*TEXTE DU DOCUMENT:*
· · · · · · ·
Quelques reflexions sur la “langue B”

Qu’est-ce que la langue ‘B’ ?

– Il faut d’abord préciser la nature, pour l’AIIC et les interprètes de conférence professionnels, de cette ‘langue B’. Il s’agit d’une langue active, capable d’être employée quant à moi en consécutive et en simultanée. Certains acceptent que la combinaison C > B peut ne pas être offerte, ou l’être seulement en consécutive, mais l’ avis personnel de l’auteur est qu’une langue active doit l’être à partir de toutes les autres langues de travail de l’interprète.

– En parlant ici de la langue ‘A’ dite ‘maternelle’, j’entends un niveau de langue hors du commun, car il ne suffit pas d’être ressortissant d’un pays et d’être d’une certaine expression linguistique pour prétendre maîtriser cette langue comme se le doit un interprète de conférence. Il s’en suit que certaines langues ‘B’ peuvent être supérieures, comme vecteurs d’expression, à une langue ‘A’ moyenne.

– N’oublions pas non plus que ‘biactif’ n’est pas synonyme de ‘bilingue’ ; les vrais bilingues (culturels, émotionnels, linguistiques..) sont très très rares, et ne sont pas forcément de bons interprètes du fait de leur seul bilinguisme. A titre d’exemple, sur le 39 interprètes permanents actuellement en exercice à l’OTAN, tous biactifs, 6 sont bilingues, soit ‘double A’ d’après les catégories AIIC.

– On rencontre aussi assez fréquemment le cas de figure de l’interprète en herbe qui ne possède pas de langue à proprement parler maternelle et qui, à la différence du bilinguisme auquel sa vie précédente a pu lui laisser croire, possède deux langues ‘B’, aucune n’étant maîtrisée au niveau requis chez l’interprète de conférence. En ce cas-ci, la carrière d’interprète de conférence n’est malheureusement pas une aspiration réaliste.
· · · · · · ·
*TRAVAIL DEMANDÉ:*
• a. Recopiez fidèlement le passage du texte sur la langue B compris entre « Qu’est-ce que la » et « travail de l’interprète. », bornes incluses.
• b. Reprenez le texte sur la langue B là où il s'arrête et prolongez-le.
Vous pouvez vous passer des lignes qui viennent ensuite.

*DONNÉES FOURNIES:*
· · · · · · ·
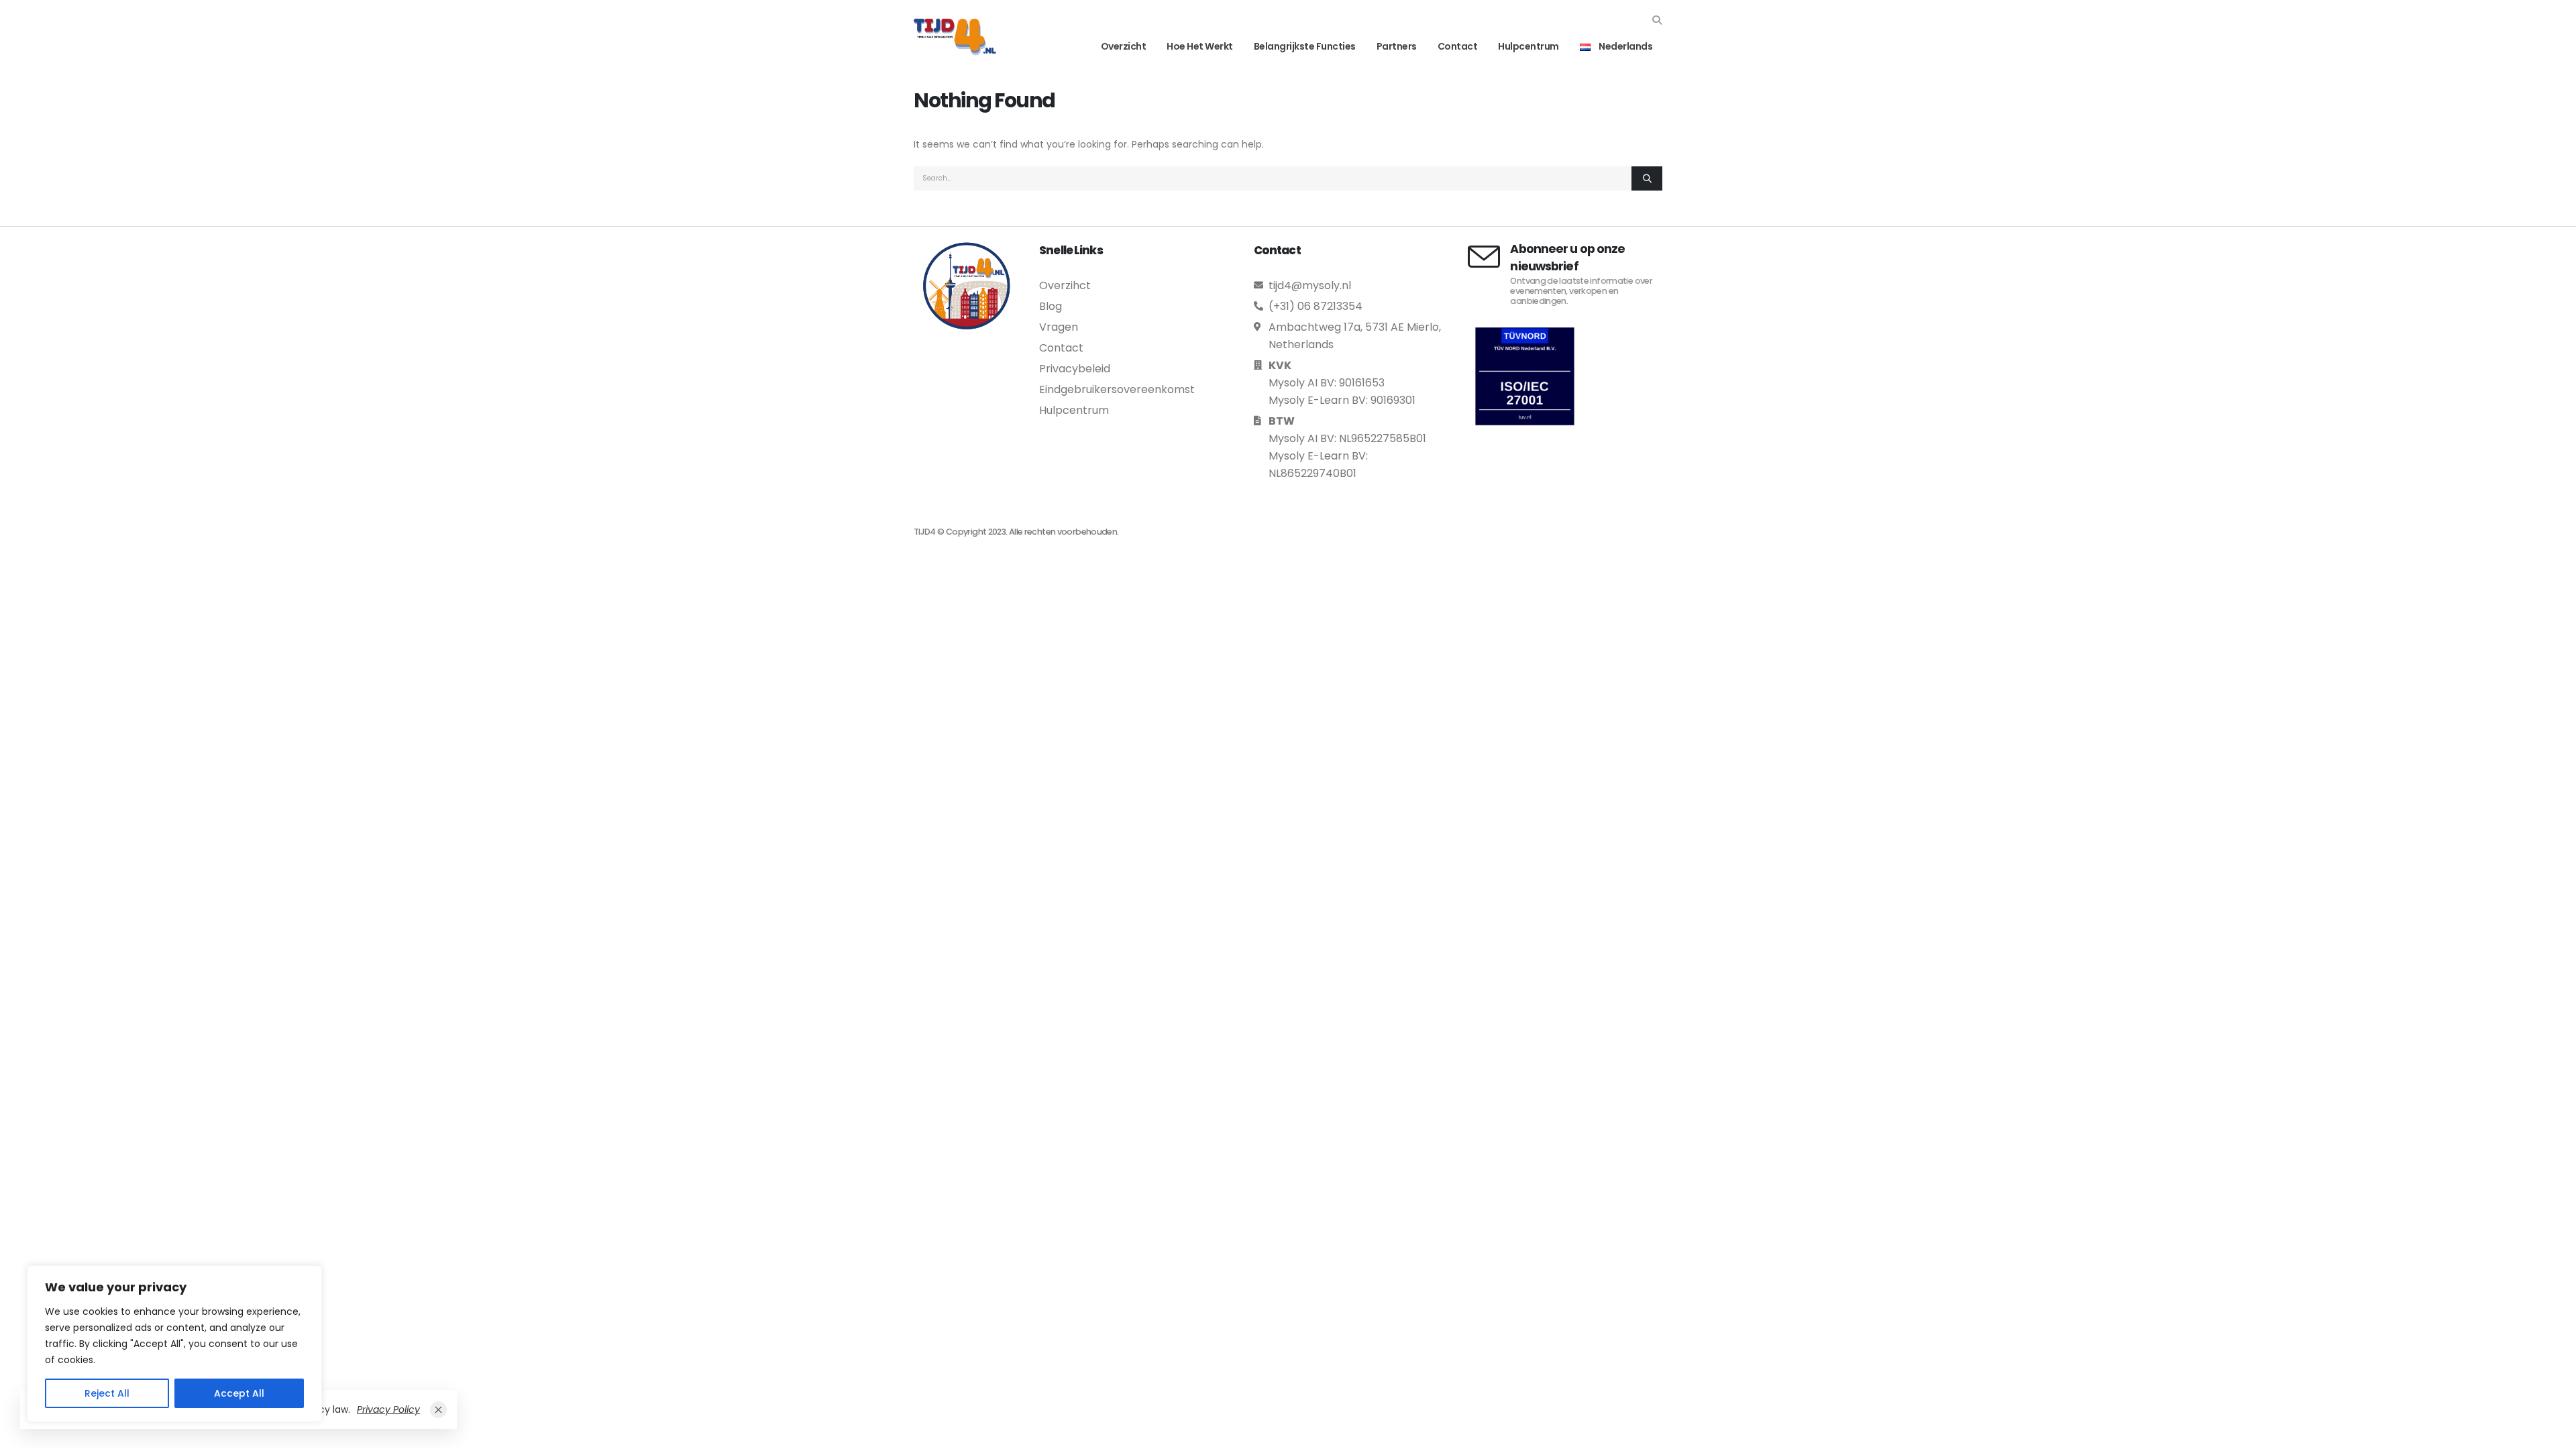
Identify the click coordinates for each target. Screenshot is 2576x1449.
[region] (174, 1343)
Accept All (239, 1393)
· · · · · · ·
*RÉSULTATS ATTENDUS:*
• a.
Qu’est-ce que la langue ‘B’ ?

– Il faut d’abord préciser la nature, pour l’AIIC et les interprètes de conférence professionnels, de cette ‘langue B’. Il s’agit d’une langue active, capable d’être employée quant à moi en consécutive et en simultanée. Certains acceptent que la combinaison C > B peut ne pas être offerte, ou l’être seulement en consécutive, mais l’ avis personnel de l’auteur est qu’une langue active doit l’être à partir de toutes les autres langues de travail de l’interprète.

• b.
– Il est aussi possible de trouver des interprètes capables de travailler vers trois langues, mais il s’agit ici d’un phénomène des plus rares – je me méfie de la grande majorité des linguistes qui prétendent à de telles compétences, car elles sont le plus souvent synonymes d’une interprétation de qualité médiocre. Comme on le dit en anglais « Fools rush in where angels fear to tread ». Le vrai professionnel connaît ses limites…

– Il convient d’oublier ici toute notion de ‘retour dépannage’ tel qu’enseigné par les écoles belges, car celui-ci n’a pas lieu d’être, et dévalue à la fois l’interprète et sa profession. En clair, on doit pouvoir offrir une prestation professionnelle et de haute qualité, ou se taire…

– La langue ‘B’ telle que pratiquée au niveau le plus élevé en conférence (par exemple à l’OCDE, au Conseil de l’Europe, à l’OTAN, au sein des différents ministères nationaux..) est donc une deuxième langue dont la maîtrise se situe, grosso modo, à un niveau légèrement en-deçà de celui d’une langue maternelle d’interprète (entre disons 2% et 15%, il étant entendu que ce genre de mesure n’a que peu de sens). Cette langue se pratique à un très haut niveau de richesse et de souplesse, et qui dépasse sensiblement le niveau de langue du ressortissant lambda, même diplômé universitaire, du pays en question.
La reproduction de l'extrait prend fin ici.